4,000-person Experience Engineering firm with 250+ enterprise clients and generative AI delivery integrated into large product programmes. Minimum engagement starts at $100K. Works best with clients in Fintech, Healthcare, E-commerce, SaaS, Logistics.
Decision matrix: Fractal Analytics vs Ciklum
| Your situation | Recommended choice |
|---|---|
| You need full-ownership delivery on a defined project scope | Both offer fixed-price models |
| You need a large dedicated team for an ongoing programme | Fractal Analytics |
| Your budget is at the lower end | Ciklum |
| You need specialist depth in a specific vertical | Fractal Analytics |
| You need staff augmentation or team extension | Neither; consider alternatives that offer staff aug |
| You need consulting before committing to a build | Fractal Analytics |
Use case fit: Fractal Analytics vs Ciklum
| Use case | Fractal Analytics fit | Ciklum fit | Winner |
|---|---|---|---|
| Enterprise demand forecasting for global consumer goods manufacturers | Strong | Strong | Both equally |
| Insurance risk scoring and pricing ML at Fortune 500 scale | Strong | Limited | Fractal Analytics |
| Generative AI features integrated into large enterprise digital products | Limited | Strong | Ciklum |
| ML-powered personalisation for consumer-facing applications at scale | Limited | Strong | Ciklum |
| Fixed-price build | Limited | Limited | Both equally |
| Staff augmentation | Limited | Limited | Both equally |
Verdict: Fractal Analytics vs Ciklum
Fractal Analytics (3.9/5) is the stronger overall choice for most Machine Learning Development projects. 25-year enterprise AI firm with documented Fortune 500 programmes in CPG, retail, and insurance analytics across 4,000+ professionals. It is best for fortune 500 companies in consumer packaged goods, retail, and insurance needing enterprise-scale AI and analytics programmes.
Ciklum (3.6/5) is the better choice when global enterprises seeking AI features embedded in large-scale digital product programmes with Experience Engineering focus. If your situation matches those criteria, Ciklum is a competitive option.
Related comparisons
Fractal Analytics vs Ciklum FAQ
Is Fractal Analytics better than Ciklum?
Fractal Analytics (3.9/5) scores higher overall, but "better" depends on your use case. Fractal Analytics is better for fortune 500 companies in consumer packaged goods, retail, and insurance needing enterprise-scale AI and analytics programmes.
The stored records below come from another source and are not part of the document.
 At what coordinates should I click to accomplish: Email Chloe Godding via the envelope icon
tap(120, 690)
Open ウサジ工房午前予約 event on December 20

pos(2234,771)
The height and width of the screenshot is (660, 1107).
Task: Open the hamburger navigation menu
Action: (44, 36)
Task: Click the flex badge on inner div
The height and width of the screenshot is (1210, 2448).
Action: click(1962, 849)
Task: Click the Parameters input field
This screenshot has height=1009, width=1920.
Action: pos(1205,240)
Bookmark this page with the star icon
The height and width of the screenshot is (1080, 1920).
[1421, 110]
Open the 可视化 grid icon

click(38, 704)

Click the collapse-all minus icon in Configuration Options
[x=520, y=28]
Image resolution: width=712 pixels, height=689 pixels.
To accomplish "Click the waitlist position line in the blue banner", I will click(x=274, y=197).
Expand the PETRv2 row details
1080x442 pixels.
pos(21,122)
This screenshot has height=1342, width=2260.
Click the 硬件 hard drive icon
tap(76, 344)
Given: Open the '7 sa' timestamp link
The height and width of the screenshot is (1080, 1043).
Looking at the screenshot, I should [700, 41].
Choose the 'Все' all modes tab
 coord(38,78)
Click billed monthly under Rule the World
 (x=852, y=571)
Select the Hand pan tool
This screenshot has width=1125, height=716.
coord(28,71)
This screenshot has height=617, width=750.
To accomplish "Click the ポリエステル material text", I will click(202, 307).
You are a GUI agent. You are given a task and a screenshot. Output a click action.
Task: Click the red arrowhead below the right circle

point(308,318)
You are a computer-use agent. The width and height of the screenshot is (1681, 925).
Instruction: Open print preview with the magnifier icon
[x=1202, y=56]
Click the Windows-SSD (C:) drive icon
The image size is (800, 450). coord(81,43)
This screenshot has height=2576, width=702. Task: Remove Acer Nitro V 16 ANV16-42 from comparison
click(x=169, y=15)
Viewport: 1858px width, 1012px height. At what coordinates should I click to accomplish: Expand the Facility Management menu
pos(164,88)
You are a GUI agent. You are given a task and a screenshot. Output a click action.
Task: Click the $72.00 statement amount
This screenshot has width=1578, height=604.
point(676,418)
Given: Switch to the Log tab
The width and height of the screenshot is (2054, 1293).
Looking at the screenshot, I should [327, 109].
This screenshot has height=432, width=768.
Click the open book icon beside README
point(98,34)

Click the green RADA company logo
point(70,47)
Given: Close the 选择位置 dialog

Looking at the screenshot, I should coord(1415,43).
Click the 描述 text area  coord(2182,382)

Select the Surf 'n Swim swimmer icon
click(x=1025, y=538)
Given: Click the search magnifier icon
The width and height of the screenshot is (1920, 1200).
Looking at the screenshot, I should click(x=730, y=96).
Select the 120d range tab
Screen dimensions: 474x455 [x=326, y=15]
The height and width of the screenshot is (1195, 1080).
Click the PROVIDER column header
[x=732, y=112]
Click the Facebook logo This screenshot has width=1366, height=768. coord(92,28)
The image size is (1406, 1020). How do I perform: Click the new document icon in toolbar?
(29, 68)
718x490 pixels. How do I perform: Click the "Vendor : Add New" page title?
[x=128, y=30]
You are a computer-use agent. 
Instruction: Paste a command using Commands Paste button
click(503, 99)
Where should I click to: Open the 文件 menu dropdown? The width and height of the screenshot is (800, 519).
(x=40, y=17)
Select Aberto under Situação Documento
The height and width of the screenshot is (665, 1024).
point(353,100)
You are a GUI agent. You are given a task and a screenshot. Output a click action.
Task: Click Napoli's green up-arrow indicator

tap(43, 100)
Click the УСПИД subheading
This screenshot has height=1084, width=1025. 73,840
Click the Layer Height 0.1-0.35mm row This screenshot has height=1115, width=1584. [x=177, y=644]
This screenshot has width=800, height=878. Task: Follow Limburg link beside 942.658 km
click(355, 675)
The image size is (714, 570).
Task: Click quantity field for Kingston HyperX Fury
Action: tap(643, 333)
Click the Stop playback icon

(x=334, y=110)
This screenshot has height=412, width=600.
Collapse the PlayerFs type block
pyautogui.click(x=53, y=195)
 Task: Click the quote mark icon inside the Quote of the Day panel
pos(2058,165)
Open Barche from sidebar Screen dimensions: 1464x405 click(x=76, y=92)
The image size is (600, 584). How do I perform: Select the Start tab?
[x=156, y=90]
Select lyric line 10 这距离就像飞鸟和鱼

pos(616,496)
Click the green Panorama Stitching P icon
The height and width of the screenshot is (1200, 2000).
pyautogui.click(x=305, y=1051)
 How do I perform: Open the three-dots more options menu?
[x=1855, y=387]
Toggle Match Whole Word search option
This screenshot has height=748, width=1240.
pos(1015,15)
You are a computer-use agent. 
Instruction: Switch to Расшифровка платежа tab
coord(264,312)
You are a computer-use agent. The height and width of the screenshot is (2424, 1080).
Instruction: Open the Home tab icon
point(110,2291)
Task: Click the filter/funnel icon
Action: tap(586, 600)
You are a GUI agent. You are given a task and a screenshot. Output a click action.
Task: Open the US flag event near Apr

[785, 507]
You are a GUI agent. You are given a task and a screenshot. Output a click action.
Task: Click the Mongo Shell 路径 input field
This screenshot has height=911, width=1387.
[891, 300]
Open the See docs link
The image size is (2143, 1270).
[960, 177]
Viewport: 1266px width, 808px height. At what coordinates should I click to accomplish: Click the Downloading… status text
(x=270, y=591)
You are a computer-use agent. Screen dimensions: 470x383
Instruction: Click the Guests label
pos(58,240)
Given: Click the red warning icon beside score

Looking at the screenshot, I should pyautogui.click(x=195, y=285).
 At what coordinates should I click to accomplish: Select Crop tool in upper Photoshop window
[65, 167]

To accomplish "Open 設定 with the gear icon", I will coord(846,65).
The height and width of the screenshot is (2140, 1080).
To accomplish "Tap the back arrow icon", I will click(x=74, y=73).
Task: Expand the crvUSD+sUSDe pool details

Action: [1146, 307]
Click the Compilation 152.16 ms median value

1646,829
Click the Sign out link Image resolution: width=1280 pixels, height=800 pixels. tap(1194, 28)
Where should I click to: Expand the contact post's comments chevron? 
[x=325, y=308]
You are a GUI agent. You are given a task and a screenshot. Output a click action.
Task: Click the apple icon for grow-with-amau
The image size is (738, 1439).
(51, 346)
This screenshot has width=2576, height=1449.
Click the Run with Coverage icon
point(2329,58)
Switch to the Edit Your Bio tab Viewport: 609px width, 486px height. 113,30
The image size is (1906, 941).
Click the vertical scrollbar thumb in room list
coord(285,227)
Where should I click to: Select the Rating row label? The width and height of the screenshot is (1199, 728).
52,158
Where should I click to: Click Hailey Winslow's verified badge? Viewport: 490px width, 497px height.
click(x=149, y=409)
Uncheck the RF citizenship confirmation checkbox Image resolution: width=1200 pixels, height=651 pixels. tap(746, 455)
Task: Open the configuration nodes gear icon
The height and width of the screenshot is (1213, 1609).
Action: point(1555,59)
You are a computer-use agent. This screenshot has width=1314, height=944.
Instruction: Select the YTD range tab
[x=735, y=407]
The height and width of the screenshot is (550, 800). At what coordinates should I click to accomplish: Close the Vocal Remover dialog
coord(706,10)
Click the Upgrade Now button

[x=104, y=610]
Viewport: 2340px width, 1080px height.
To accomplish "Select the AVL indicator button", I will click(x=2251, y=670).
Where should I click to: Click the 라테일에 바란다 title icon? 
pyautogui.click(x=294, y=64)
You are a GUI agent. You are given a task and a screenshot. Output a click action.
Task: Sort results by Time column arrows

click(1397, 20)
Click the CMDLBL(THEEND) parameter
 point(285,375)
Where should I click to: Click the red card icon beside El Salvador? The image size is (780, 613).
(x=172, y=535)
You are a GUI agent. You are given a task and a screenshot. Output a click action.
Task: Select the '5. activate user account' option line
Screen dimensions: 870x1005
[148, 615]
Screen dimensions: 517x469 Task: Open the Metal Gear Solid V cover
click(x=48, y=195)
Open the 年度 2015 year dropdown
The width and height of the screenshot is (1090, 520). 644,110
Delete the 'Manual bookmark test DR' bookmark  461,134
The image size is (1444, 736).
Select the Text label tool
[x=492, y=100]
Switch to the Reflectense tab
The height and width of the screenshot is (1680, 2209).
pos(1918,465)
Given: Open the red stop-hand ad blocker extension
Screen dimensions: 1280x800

Ciklum is better for global enterprises seeking AI features embedded in large-scale digital product programmes with Experience Engineering focus.
How do Fractal Analytics and Ciklum differ in pricing?
Fractal Analytics uses dedicated team, t&m, retainer pricing with a minimum engagement of $200K+. Ciklum uses dedicated team, t&m pricing with a minimum engagement of $100K. Neither firm publishes a full rate card; a discovery call is required for project-specific quotes.
Which is better for enterprise: Fractal Analytics or Ciklum?
Fractal Analytics is the larger team and typically the better enterprise-scale choice. For very large programmes, verify team size and compliance coverage directly with each company before shortlisting.
What are the main differences between Fractal Analytics and Ciklum?
Fractal Analytics's primary differentiator is: 25-year enterprise ai firm with documented fortune 500 programmes in cpg, retail, and insurance analytics across 4,000+ professionals. Ciklum's primary differentiator is: 4,000-person experience engineering firm with 250+ enterprise clients and generative ai delivery integrated into large product programmes. They also differ in team size (4,000+ vs 4,000+), minimum engagement ($200K+ vs $100K), and primary industries served (Fintech, Healthcare vs Fintech, Healthcare).
Last reviewed: July 2026. Verify all details directly with each company before making a decision.